# Instructions to follow
Look through the entries below and report how many lines hold the string "computer". Only the number is wanted.

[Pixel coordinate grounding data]
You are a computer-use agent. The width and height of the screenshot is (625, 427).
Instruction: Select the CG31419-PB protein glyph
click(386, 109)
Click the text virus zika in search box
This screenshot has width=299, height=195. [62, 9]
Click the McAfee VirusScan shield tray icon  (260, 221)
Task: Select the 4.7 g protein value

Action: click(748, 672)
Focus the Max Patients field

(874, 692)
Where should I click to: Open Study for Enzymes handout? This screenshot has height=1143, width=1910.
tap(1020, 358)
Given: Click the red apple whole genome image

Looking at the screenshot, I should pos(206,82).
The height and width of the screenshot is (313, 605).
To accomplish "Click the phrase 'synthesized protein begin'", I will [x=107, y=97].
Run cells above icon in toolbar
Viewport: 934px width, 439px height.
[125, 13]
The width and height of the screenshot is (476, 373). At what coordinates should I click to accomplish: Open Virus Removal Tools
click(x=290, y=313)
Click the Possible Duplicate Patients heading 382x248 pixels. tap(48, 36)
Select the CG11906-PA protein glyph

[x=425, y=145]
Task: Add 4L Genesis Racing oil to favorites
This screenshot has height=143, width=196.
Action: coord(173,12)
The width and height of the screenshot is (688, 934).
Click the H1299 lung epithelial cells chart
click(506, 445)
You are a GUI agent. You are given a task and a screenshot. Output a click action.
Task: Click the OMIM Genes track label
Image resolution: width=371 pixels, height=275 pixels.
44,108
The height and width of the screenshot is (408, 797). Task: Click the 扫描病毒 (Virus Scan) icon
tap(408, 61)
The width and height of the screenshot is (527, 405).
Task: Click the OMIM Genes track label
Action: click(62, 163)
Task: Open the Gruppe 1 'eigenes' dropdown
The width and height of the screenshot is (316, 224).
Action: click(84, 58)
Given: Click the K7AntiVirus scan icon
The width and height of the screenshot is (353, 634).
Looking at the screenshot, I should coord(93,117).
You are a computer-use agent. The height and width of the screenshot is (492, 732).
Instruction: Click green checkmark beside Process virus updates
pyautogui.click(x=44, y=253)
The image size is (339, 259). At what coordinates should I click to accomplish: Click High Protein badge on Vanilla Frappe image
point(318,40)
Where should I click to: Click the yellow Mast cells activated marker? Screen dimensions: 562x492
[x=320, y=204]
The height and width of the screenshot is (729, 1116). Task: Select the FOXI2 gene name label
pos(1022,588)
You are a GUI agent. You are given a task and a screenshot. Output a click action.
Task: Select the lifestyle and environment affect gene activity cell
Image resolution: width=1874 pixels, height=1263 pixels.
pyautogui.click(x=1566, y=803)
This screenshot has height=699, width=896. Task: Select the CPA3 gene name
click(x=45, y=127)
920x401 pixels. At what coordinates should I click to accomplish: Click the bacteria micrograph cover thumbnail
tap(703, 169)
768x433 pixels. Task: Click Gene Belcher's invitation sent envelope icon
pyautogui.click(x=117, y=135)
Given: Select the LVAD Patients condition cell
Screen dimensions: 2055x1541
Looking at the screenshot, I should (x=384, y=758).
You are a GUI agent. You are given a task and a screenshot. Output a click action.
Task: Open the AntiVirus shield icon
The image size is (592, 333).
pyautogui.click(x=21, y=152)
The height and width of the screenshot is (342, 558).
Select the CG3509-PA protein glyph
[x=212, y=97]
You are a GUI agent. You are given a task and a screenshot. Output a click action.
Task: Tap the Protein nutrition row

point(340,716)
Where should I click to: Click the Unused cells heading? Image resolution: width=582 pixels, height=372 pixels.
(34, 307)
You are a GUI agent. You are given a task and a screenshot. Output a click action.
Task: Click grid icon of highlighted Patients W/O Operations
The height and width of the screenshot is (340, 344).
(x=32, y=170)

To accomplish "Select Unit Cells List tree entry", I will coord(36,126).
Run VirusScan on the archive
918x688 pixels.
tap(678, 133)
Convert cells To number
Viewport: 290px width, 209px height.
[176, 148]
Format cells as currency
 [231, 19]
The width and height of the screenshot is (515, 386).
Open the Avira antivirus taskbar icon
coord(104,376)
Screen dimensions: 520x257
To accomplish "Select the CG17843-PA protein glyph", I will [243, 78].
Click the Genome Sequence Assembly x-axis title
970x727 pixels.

# Task response
2